_SET PROBLEM_
Render each non-blank line of the rows below as one string in a JSON list, keeping the lines in order.

★ ★ ★ ★

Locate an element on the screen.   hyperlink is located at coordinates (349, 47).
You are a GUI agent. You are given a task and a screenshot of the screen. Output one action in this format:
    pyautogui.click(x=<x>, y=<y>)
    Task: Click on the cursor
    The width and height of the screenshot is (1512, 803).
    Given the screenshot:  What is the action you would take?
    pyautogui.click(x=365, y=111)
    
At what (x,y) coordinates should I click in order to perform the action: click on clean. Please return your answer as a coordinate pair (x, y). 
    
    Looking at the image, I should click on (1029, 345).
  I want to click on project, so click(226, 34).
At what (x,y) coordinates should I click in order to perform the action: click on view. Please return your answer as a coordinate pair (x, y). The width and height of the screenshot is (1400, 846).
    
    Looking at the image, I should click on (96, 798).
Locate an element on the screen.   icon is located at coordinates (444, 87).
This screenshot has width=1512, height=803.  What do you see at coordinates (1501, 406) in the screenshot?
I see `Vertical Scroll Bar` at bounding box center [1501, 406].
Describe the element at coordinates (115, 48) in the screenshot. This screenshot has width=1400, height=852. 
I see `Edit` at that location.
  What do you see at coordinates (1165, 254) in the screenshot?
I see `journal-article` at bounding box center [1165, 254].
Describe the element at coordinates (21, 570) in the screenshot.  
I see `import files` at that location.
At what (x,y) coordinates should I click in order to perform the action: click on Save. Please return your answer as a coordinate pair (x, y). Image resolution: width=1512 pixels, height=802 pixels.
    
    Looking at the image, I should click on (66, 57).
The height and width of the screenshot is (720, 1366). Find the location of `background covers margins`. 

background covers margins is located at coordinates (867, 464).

★ ★ ★ ★

_EXERCISE RESULT_
[
  "Locate an element on the screen.   hyperlink is located at coordinates (349, 47).",
  "You are a GUI agent. You are given a task and a screenshot of the screen. Output one action in this format:",
  "    pyautogui.click(x=<x>, y=<y>)",
  "    Task: Click on the cursor",
  "    The width and height of the screenshot is (1512, 803).",
  "    Given the screenshot:  What is the action you would take?",
  "    pyautogui.click(x=365, y=111)",
  "At what (x,y) coordinates should I click in order to perform the action: click on clean. Please return your answer as a coordinate pair (x, y). ",
  "    Looking at the image, I should click on (1029, 345).",
  "  I want to click on project, so click(226, 34).",
  "At what (x,y) coordinates should I click in order to perform the action: click on view. Please return your answer as a coordinate pair (x, y). The width and height of the screenshot is (1400, 846).",
  "    Looking at the image, I should click on (96, 798).",
  "Locate an element on the screen.   icon is located at coordinates (444, 87).",
  "This screenshot has width=1512, height=803.  What do you see at coordinates (1501, 406) in the screenshot?",
  "I see `Vertical Scroll Bar` at bounding box center [1501, 406].",
  "Describe the element at coordinates (115, 48) in the screenshot. This screenshot has width=1400, height=852. ",
  "I see `Edit` at that location.",
  "  What do you see at coordinates (1165, 254) in the screenshot?",
  "I see `journal-article` at bounding box center [1165, 254].",
  "Describe the element at coordinates (21, 570) in the screenshot.  ",
  "I see `import files` at that location.",
  "At what (x,y) coordinates should I click in order to perform the action: click on Save. Please return your answer as a coordinate pair (x, y). Image resolution: width=1512 pixels, height=802 pixels.",
  "    Looking at the image, I should click on (66, 57).",
  "The height and width of the screenshot is (720, 1366). Find the location of `background covers margins`. ",
  "background covers margins is located at coordinates (867, 464)."
]